INSTRUCTIONS:
[a] In the overview of Irish property taxation, what is the current Capital Acquisitions Tax threshold for a son or daughter?
[b] According to the overview of Irish property taxation, why is it debatable whether the tax treatment of property in Ireland should be changed?
[c] Continue the overview of Irish property taxation after its final sentence.
--- START OF DOCUMENT SECTION ---
I have divided this topic into a few different areas which I have individually done some research into:

 

The current tax treatment of property in Ireland at the moment.

 

Proposed changes to property taxation in Ireland.

 

Comparisons of property taxation in Ireland and internationally.

 

The advantages and disadvantages of property taxation.

 

I am now going to continue on to discuss the above areas and what information I found.

 

The current tax treatment of property In Ireland

 

Below is a brief summary of the current tax treatment of property in Ireland at the moment.

 

Stamp Duty: Stamp Duty is a tax the government charges on buying property. It is the primary source of revenue from property in Ireland. There are different stamp duty rates for first time buyers, owner occupiers and property investors. First time buyers who purchase a house for owner -occupation are exempt from paying stamp duty on both new and second hand properties. (Association of Chartered Accountants – 2009 pg 131)

 

Capital Gains Tax: This tax is payable on the profits arising from a sale or the disposal of assets including property. It is currently charged at a rate of 25%. There is however an exemption from Capital Gains tax on gains accruing from the disposal of a principal private residence (Property owned and occupied by you or a dependant relative. (Commission on Taxation Report- 2009)

 

Capital Acquisitions tax: This tax is charged on property received by way gift or inheritance and is charged at a rate of 25%. The gift or inheritance is taxed if its value is over a certain limit or threshold. E.g. the threshold for a son or daughter is currently €434,000. If however you receive a gift or inheritance from your spouse, you are exempt from Capital Acquisitions Tax. (Irish Taxation Law and Practice – 2009/2010 pg 835)

 

Income tax: Mortgage interest relief is available for owner-occupiers of principle private residences if the interest amount is above a certain limit. For non first time buyers the rate is currently 15% and for first time buyers the rate is currently 25% for year one and two. (Commission on Taxation Report -2009)

 

Vat: Vat is currently charged at a rate of 13.5% on the sale of a property in the course of a business. However a private individual who wants to sell their own house in which they live is exempt from vat. (Commission on Taxation Report – 2009)

 

Commercial rates: This is an annual property tax levied by local authorities on the occupiers of commercial and industrial property. Local authorities levy commercial rates on the basis of valuations provided to them by the Valuation Office. (Commission on Taxation Report – 2009)

 

Development contribution schemes: This is payable by people carrying out development on foot of planning permissions. The funds from this also go to the local authorities. The local authority determines the rate to charge. (Commission on Taxation Report – 2009)

 

It is debatable in my opinion whether the tax treatment of property in Ireland should be changed. It all depends on what way the revenue commissioners go about it.
--- END OF DOCUMENT SECTION ---
--- START OF DATA SECTION ---
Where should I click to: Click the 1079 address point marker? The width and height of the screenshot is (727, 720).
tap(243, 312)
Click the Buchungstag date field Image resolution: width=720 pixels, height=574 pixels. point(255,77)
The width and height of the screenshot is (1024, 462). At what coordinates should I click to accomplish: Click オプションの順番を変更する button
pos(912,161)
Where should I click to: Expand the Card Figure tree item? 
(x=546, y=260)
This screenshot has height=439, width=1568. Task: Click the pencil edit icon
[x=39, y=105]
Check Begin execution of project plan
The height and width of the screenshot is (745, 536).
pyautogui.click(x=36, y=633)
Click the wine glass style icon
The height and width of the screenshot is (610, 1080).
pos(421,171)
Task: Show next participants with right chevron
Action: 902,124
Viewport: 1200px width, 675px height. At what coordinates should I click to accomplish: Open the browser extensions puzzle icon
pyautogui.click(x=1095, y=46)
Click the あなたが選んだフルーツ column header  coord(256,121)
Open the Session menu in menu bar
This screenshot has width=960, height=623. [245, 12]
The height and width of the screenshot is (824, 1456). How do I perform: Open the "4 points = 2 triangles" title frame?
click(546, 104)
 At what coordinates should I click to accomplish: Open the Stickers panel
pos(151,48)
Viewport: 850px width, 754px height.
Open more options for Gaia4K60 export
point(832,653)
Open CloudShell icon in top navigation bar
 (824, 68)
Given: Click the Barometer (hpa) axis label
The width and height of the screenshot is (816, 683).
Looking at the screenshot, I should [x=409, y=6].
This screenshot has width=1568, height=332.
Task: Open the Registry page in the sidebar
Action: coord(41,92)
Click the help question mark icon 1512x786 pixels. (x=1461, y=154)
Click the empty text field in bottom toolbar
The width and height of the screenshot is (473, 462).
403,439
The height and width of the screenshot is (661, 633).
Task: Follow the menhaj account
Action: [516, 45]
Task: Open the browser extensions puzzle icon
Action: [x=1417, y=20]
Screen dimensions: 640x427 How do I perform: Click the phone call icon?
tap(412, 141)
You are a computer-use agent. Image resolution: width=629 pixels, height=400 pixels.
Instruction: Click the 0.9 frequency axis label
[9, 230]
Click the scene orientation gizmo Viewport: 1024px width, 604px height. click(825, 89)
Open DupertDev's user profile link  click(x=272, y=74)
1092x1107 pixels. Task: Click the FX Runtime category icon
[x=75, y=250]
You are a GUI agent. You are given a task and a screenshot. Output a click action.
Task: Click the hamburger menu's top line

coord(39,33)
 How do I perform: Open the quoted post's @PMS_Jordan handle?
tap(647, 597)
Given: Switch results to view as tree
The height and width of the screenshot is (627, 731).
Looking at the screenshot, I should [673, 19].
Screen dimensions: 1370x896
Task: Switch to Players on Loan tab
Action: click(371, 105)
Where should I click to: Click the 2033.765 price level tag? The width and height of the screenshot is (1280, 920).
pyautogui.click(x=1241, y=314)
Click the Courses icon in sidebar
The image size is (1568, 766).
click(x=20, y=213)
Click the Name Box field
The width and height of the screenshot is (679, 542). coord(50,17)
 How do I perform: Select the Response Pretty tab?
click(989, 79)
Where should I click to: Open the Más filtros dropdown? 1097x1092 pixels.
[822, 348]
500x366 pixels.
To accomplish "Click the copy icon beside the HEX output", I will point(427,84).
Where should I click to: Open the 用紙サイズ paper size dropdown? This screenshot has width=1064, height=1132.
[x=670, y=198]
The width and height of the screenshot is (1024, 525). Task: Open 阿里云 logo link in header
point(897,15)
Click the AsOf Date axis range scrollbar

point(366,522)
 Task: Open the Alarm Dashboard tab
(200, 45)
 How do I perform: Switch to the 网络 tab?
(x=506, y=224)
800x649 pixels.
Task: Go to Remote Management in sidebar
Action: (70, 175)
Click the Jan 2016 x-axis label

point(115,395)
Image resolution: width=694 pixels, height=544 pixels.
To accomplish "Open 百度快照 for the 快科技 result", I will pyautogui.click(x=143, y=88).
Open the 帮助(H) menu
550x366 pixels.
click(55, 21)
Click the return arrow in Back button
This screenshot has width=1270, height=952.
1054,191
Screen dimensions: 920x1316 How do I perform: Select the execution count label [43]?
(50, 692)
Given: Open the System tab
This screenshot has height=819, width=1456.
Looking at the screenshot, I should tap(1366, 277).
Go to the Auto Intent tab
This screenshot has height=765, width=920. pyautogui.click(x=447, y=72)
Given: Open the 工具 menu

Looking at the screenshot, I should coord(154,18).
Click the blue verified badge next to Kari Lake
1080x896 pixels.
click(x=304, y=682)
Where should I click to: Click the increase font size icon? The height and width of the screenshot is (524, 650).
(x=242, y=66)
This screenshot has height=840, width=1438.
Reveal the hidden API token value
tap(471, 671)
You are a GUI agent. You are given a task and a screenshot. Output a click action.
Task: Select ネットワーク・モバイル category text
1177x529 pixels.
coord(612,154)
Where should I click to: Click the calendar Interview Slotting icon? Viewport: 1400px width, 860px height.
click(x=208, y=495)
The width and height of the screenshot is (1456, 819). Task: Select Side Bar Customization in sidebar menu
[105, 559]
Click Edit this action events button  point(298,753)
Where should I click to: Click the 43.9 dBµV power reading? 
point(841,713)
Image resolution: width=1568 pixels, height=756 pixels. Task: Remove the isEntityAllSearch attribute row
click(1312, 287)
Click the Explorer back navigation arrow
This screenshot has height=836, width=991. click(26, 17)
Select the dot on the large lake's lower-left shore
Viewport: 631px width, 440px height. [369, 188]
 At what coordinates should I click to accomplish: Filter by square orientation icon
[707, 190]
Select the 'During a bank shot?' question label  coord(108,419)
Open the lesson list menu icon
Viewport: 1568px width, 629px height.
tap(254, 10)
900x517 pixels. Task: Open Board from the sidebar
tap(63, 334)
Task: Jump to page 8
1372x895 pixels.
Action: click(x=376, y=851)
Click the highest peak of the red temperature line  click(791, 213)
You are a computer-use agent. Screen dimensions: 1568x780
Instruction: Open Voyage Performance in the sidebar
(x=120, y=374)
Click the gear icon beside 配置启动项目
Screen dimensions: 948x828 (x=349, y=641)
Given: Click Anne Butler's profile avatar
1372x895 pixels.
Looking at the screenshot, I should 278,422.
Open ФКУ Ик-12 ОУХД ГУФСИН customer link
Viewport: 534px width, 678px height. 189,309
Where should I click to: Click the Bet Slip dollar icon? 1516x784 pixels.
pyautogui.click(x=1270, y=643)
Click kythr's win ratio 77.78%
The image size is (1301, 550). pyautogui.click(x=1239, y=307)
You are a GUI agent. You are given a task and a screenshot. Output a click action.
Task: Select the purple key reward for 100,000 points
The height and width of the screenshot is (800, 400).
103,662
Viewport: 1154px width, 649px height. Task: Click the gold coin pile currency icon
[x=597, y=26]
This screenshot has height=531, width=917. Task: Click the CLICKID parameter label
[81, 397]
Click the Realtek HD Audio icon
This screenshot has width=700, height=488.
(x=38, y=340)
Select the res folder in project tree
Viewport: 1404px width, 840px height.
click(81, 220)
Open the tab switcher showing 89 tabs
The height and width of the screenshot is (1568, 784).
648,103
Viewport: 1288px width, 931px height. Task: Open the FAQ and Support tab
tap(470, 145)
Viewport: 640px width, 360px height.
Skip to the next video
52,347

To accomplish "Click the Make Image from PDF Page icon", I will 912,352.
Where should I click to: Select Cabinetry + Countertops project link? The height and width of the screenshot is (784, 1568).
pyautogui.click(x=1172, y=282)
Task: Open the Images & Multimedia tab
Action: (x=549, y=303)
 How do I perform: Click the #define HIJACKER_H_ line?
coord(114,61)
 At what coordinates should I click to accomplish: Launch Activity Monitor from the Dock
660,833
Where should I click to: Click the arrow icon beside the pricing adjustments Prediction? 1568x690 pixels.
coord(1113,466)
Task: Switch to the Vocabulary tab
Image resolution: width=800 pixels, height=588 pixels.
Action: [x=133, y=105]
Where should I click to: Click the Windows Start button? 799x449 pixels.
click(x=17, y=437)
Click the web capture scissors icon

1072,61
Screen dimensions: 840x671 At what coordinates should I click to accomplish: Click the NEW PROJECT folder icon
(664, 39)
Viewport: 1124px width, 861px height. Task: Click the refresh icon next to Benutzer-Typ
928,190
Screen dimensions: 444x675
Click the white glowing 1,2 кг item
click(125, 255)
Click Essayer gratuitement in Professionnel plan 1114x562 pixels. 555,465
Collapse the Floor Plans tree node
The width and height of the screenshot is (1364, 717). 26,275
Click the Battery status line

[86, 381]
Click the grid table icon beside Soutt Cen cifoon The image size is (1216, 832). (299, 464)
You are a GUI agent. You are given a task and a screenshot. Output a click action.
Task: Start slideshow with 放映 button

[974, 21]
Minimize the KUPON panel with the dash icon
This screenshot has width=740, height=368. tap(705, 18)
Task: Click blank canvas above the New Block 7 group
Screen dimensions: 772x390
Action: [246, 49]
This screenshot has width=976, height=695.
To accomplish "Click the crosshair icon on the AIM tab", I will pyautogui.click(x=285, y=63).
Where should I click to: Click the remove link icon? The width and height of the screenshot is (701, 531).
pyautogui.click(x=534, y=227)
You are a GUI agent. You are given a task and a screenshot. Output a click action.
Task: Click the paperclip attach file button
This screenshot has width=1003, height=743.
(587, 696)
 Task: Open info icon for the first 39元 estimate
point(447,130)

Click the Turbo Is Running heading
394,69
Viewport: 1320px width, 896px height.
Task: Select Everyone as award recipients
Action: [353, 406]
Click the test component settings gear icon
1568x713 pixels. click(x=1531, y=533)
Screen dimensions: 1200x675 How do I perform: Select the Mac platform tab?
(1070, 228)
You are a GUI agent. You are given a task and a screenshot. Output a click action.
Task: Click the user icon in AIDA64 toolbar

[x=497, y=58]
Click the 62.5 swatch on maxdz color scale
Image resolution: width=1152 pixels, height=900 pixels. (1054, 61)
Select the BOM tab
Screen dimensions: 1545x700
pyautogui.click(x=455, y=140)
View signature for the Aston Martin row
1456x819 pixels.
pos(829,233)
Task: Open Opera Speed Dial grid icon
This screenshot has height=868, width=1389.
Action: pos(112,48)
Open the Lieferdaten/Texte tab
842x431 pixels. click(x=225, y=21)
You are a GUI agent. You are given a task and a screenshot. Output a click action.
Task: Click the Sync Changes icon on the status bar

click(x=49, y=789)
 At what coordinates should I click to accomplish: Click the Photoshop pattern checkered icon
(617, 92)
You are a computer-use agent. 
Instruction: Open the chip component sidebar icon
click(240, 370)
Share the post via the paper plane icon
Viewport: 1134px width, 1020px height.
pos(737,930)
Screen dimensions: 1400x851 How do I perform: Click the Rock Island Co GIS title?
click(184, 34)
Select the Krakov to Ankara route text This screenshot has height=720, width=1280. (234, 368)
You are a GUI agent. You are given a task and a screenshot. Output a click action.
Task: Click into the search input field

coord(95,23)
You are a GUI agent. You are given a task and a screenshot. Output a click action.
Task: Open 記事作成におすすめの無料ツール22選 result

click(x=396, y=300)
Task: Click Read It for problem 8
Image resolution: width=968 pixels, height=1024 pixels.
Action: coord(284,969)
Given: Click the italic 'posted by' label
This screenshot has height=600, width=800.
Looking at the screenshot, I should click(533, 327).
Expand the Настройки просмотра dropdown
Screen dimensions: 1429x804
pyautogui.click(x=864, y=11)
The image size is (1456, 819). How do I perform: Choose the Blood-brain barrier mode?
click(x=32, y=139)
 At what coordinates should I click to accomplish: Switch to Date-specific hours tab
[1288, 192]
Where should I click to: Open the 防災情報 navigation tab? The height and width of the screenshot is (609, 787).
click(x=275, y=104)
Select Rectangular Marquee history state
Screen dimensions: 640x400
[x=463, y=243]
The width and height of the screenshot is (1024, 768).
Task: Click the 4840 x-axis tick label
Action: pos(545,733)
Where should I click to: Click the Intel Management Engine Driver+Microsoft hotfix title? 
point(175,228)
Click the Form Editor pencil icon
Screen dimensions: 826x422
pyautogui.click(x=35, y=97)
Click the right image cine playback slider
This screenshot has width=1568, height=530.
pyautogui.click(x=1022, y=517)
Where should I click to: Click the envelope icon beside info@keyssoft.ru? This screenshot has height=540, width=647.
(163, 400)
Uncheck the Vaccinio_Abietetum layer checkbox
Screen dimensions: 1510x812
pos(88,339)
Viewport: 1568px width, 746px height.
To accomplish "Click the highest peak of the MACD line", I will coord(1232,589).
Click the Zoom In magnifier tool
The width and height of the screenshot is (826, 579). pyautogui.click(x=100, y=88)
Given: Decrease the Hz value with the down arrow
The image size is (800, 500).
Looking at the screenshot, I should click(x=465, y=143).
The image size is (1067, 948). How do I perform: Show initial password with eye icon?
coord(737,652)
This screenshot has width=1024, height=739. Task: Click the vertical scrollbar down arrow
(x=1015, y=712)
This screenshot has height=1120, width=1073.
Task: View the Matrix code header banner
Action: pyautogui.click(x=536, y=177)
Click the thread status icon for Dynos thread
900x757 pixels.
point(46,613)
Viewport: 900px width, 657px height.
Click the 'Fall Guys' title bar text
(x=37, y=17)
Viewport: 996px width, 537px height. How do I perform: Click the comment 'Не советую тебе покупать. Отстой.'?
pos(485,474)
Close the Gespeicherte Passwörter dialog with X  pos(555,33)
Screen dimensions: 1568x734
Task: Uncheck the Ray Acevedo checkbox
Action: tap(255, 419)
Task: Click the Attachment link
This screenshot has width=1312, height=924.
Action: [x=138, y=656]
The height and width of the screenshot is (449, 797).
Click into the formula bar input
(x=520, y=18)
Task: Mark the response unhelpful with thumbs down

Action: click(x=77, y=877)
--- END OF DATA SECTION ---
REPLIES:
[a] €434,000

[b] It is debatable because everything depends on how the revenue commissioners go about making the change.

[c]
On one hand the country is in a major recession and as a result of the property market crashing the government is not receiving half the amount of revenue as they previously were. There is very little buying/selling and building of houses because people simply don’t want taking the risk plus banks are not lending so willingly. As a result of this the revenue received from Stamp Duty, VAT, Capital Gains Tax etc which I have given a brief summary on above have all majorly dropped. From the governments point of view a reform of the tax system is needed so that a more stable form of revenue is being received in order to help sort out Ireland’s major deficit. On the other hand we have the tax payers who have already suffered major cuts due to the recession why should they have to pay more taxes than they already have to. Below I am going to take a look at some of the ways in which the government are proposing to reform the property taxation system in Ireland.

 

Proposed changes to property taxation in Ireland

 

“At the height of the boom in 2006 the State took in €1.3 billion from stamp duty. That revenue together with the income from VAT on building materials and from the wages of construction workers is well and truly gone.” (Redden, F - 2010). This is a quote taken from an article in the Irish times and I am sure we will all agree since the recession has hit Ireland the revenue the state has received from stamp duty and other forms of tax on property will have majorly dropped.

 

As quoted from an article in the Irish times “With just €8 million now being collected on average each month from residential stamp duty, the case for replacing the current regime with a new property tax may never have been stronger”.(Redden, F – 2010).

 

The government are now proposing to introduce a number of changes to property taxation consisting of the following; (Commission on Taxation Report – 2009)

 

An annual property tax on residential properties.

 

Stamp duty for purchasers of principal private residences is zero rated.

 

Stamp duty on residential housing units purchased for investment purposes is applied at a rate that takes account of the transaction tax rates and thresholds that apply across the EU

 

The property tax base is widened through the provision of:

 

An annual property tax on zoned development land.

 

A Higher rate of CGT on profits and gains from the sale of development land.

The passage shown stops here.